Swift reaction to the end of empty rates relief

Communities Minister Bob Neill yesterday announced a drastic reduction in the empty rates relief for small properties, saying that it would cost the government an estimated £400m per year to continue with the exemption.

Vacant properties with a rateable value of under £18,000 a year are currently exempt from business rates. But Mr. Neill yesterday said that the threshold would be cut to just £2,600 from 1 April 2011, Property Week reports.

The British Property Federation chief executive Liz Peace said this was a “damaging and retrograde step” that would risk harming the government’s aim of a private-sector-led economic recovery. “Empty rates is a tax on hardship at the worst possible time. The majority of the properties affected by this announcement will be in areas that are already economically disadvantaged, and so this will be a further blow,” she added.

Having to pay business rates on empty properties has led in the past to millions of square feet of property being demolished, she noted. The BPF said the requirement had also often forced small businesses to cut jobs instead of downsizing property, and had discouraged vital development and regeneration schemes.

The BPF also pointed out that the previous government had said that the relief would cost £135m in 2010-2011, suggesting that the amount of empty rates paid on the lowest-value properties had trebled in one year. The cost of the relief in 2009-2010 was £185m, it noted.

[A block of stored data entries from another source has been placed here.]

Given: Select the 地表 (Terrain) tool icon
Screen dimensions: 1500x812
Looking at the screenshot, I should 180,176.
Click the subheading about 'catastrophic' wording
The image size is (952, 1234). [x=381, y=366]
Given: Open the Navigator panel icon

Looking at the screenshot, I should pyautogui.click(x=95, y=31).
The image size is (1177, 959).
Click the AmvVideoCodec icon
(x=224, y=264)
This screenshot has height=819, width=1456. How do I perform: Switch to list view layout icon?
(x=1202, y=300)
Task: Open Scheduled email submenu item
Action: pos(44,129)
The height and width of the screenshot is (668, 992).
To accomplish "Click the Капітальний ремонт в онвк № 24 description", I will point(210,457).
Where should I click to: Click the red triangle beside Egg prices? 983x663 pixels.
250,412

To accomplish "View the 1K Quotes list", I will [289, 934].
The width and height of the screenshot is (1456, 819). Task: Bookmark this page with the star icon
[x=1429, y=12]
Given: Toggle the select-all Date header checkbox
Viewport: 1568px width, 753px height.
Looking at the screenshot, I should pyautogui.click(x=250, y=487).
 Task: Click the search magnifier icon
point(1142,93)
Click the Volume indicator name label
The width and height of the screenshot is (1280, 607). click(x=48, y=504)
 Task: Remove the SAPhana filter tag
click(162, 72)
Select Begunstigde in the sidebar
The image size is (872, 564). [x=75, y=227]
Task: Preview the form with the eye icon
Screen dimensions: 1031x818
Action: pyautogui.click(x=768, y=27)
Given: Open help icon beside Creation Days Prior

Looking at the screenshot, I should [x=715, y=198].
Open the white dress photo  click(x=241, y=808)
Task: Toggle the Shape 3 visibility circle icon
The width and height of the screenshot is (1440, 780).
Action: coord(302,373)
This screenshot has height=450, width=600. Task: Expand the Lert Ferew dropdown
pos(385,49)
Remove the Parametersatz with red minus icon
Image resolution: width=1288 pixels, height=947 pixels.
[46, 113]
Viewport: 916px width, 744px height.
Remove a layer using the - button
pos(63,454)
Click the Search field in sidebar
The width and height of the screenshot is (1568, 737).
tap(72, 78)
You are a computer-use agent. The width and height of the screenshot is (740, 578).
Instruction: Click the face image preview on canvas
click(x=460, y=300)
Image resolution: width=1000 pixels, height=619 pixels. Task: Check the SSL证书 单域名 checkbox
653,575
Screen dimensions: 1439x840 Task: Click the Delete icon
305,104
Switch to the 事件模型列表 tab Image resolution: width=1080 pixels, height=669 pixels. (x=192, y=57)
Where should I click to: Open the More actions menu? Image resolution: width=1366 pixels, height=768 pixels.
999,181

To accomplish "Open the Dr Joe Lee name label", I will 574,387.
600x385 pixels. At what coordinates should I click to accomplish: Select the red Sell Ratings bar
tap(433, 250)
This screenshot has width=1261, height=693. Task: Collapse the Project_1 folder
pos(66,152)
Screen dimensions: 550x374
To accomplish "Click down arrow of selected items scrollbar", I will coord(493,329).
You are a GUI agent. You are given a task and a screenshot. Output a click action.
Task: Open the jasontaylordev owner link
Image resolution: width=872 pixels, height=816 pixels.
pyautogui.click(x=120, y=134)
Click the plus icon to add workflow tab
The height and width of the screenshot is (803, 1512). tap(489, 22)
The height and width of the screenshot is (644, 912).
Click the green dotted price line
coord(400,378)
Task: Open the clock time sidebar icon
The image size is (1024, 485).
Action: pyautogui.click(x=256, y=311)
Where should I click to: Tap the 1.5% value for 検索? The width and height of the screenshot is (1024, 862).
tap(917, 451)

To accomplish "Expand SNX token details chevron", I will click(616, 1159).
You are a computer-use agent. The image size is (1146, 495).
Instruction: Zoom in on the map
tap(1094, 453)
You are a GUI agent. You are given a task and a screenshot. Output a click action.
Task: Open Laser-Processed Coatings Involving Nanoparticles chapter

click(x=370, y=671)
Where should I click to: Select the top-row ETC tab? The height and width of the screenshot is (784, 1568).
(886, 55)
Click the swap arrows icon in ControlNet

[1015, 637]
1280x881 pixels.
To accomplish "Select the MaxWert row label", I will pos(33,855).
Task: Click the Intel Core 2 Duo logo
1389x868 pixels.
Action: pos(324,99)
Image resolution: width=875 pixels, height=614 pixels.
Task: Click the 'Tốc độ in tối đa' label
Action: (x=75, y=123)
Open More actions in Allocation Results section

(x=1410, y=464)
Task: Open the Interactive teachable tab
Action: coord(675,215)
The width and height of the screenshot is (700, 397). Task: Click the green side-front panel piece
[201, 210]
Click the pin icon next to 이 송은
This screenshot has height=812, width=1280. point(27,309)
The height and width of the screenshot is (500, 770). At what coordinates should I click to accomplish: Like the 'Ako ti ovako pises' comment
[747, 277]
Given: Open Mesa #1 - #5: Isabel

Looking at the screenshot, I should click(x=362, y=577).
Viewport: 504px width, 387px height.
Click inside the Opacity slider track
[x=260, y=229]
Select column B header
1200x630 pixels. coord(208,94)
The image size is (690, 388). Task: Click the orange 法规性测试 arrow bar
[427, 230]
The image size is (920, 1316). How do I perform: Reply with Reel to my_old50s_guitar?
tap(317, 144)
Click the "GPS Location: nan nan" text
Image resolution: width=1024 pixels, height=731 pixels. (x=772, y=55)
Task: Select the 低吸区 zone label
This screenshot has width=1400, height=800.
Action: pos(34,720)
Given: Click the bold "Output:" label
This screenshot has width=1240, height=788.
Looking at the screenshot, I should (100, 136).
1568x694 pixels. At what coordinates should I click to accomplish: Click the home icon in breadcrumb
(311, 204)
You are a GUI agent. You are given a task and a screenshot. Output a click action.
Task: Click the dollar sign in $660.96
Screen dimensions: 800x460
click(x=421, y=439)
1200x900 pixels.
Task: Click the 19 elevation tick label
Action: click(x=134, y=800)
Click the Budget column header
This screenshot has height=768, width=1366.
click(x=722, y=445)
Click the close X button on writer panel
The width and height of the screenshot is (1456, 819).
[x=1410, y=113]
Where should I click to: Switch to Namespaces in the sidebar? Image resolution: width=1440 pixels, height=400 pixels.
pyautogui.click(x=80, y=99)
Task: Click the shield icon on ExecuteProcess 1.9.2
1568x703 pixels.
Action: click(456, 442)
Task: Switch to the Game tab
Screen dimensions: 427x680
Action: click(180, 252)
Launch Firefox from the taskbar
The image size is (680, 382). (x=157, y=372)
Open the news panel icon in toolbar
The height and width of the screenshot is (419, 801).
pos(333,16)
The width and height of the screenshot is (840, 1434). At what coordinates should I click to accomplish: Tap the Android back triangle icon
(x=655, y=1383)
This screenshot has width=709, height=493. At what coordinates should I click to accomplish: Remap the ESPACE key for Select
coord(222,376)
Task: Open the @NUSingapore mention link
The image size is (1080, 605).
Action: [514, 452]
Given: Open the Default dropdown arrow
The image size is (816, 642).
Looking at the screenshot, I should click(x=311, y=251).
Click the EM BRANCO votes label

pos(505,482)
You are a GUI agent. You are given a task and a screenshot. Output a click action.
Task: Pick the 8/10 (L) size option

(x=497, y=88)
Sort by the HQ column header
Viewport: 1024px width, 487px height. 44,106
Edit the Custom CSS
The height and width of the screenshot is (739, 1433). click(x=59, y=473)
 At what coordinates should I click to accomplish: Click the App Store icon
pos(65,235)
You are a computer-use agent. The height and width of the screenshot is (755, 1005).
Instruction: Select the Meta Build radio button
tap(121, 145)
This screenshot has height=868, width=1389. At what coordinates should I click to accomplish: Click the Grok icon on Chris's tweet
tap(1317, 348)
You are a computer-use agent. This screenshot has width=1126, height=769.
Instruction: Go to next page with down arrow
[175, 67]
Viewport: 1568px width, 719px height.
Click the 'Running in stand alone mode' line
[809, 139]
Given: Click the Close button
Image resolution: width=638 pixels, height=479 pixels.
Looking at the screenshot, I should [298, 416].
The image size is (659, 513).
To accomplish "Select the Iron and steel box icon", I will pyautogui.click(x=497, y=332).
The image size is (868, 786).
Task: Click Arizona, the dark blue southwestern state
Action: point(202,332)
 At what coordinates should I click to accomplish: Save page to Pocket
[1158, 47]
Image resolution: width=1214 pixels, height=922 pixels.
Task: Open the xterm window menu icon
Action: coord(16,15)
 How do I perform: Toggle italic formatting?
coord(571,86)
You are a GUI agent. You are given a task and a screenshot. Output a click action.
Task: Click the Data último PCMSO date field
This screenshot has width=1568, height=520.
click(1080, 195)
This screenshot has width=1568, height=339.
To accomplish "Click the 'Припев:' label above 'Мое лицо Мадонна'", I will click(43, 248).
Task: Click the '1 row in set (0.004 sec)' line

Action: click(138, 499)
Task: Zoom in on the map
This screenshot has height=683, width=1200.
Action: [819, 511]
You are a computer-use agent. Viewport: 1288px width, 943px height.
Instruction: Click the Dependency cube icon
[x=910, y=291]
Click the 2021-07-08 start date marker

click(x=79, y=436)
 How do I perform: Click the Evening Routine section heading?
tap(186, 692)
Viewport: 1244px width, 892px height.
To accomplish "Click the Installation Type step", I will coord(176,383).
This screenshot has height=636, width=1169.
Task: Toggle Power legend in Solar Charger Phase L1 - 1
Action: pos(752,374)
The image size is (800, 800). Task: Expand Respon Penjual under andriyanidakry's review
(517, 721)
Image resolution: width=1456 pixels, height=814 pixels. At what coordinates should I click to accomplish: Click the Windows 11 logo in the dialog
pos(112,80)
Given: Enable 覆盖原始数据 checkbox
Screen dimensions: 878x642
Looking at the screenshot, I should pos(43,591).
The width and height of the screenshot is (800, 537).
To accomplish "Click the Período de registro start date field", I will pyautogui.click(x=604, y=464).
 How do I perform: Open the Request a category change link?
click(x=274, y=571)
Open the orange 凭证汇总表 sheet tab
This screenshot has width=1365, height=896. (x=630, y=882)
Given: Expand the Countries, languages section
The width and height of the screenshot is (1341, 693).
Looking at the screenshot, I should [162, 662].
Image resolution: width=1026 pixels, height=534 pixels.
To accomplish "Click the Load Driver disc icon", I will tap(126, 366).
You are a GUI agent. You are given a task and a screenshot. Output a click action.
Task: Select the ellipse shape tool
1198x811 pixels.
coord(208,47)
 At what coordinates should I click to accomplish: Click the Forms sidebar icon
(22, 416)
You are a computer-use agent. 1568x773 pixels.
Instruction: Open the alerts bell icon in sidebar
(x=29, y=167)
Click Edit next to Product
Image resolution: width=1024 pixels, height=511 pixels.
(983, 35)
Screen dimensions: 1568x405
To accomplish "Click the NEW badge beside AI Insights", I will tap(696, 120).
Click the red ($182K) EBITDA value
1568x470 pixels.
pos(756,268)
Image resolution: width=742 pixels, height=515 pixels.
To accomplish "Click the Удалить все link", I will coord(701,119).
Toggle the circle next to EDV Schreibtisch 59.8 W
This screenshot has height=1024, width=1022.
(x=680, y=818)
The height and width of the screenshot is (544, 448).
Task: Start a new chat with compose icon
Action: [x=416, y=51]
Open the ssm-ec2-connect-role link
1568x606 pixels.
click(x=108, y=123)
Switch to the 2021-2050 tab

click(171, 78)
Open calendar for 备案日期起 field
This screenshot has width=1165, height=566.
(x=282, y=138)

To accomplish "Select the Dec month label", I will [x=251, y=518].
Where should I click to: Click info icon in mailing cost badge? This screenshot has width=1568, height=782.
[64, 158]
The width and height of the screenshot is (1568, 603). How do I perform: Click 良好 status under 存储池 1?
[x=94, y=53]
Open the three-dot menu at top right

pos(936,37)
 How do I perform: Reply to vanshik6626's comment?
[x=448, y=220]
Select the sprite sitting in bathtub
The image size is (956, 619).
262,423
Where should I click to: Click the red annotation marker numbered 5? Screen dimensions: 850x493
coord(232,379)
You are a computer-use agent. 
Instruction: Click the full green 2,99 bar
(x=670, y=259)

Liz Peace added: “If these figures are to be believed then it suggests that small businesses have been hit much harder by the recession than first thought, and that the need for relief to help the private sector thrive is greater than ever. On the other hand, the wide range of estimates that successive ministers have used could simply mean that government has no idea what the impact of today’s announcement will be, which in some ways is even more concerning.”